Jeszcze nie wiemy, ile dostaniemy pieniędzy – przyznaje Marlena Mokrzanowska, rzecznik WojewódzkiegoSzpitala Specjalistycznego w Legnicy. - Pieniądze będą refundacją tego co sami wydamy na adaptacje pomieszczeń na szkołę rodzenia i na aparaturę i leki dla Oddziału Ginekologiczno-Położniczego.

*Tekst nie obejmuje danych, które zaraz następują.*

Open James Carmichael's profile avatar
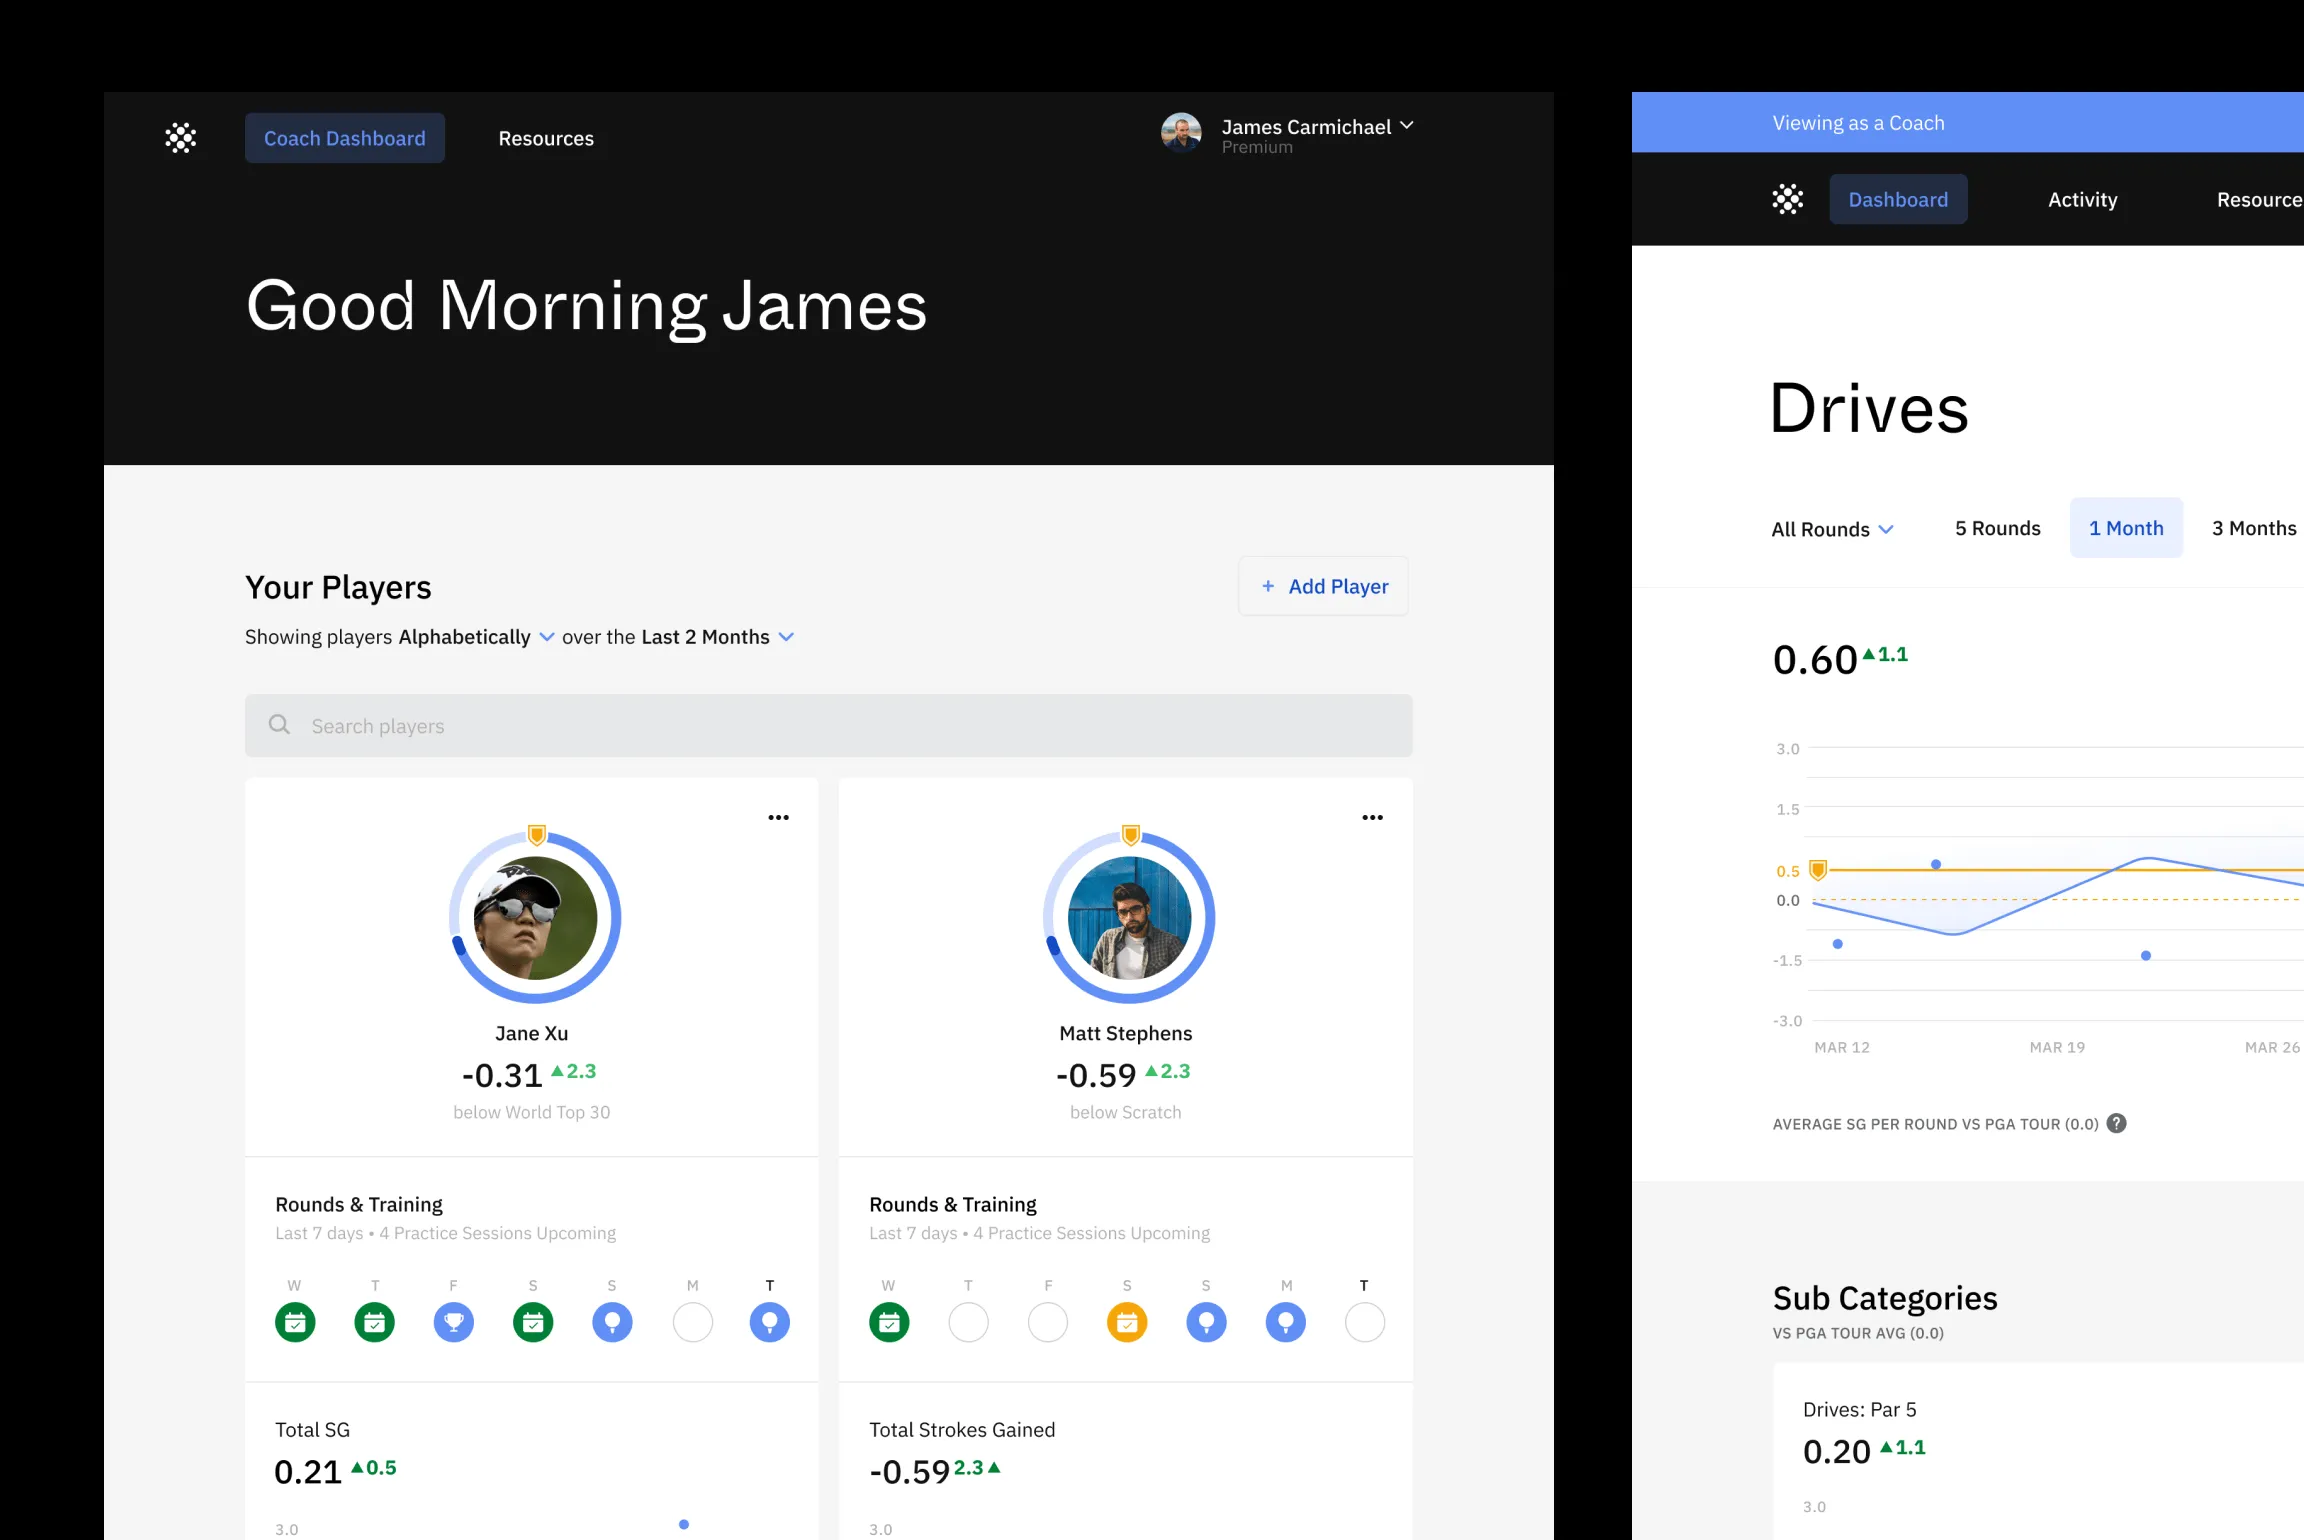The image size is (2304, 1540). pyautogui.click(x=1182, y=133)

Założenia marszałkowskiego programu to uruchomienie bezpłatnych szkół rodzenia przy szpitalach, pełny dostęp do porodów z zastosowaniem różnych form znieczulenia i prowadzenie ciągłego monitoringu elektronicznego – wpisywanie do bazy danych informacji dotyczących stanu zdrowia noworodka. Do programu przystąpiło 13 placówek dolnośląskich, w tym legnicki szpital i powiatowy ZOZ z Lubina.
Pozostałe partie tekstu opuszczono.